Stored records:
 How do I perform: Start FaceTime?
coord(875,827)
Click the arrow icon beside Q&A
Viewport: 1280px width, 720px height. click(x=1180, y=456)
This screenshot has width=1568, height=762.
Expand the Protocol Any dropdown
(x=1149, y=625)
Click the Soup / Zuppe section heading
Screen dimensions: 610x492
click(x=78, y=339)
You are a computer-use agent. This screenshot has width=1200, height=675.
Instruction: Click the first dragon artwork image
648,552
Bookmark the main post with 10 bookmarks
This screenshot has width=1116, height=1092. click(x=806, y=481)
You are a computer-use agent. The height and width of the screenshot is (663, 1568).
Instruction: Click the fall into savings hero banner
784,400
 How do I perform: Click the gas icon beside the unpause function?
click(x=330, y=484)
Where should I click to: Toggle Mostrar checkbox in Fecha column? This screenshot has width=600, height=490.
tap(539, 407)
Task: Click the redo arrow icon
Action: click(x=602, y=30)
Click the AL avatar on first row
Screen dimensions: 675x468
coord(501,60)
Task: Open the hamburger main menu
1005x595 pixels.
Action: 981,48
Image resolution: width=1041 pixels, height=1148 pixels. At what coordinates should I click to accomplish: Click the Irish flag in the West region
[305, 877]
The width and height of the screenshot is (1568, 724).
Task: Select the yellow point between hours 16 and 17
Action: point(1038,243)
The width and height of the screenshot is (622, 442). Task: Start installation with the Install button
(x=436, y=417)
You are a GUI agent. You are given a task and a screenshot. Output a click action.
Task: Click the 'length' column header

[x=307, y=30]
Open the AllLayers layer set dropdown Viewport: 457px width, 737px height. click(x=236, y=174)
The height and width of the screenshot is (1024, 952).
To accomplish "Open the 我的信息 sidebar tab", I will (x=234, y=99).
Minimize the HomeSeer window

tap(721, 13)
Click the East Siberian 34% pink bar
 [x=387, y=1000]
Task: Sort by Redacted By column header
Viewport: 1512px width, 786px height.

> Work task:
Among the lines above, return those that contain the string "computer".

> Task solution:
You are a computer-use agent. This screenshot has width=1200, height=675.
You are a computer-use agent. The height and width of the screenshot is (663, 1568).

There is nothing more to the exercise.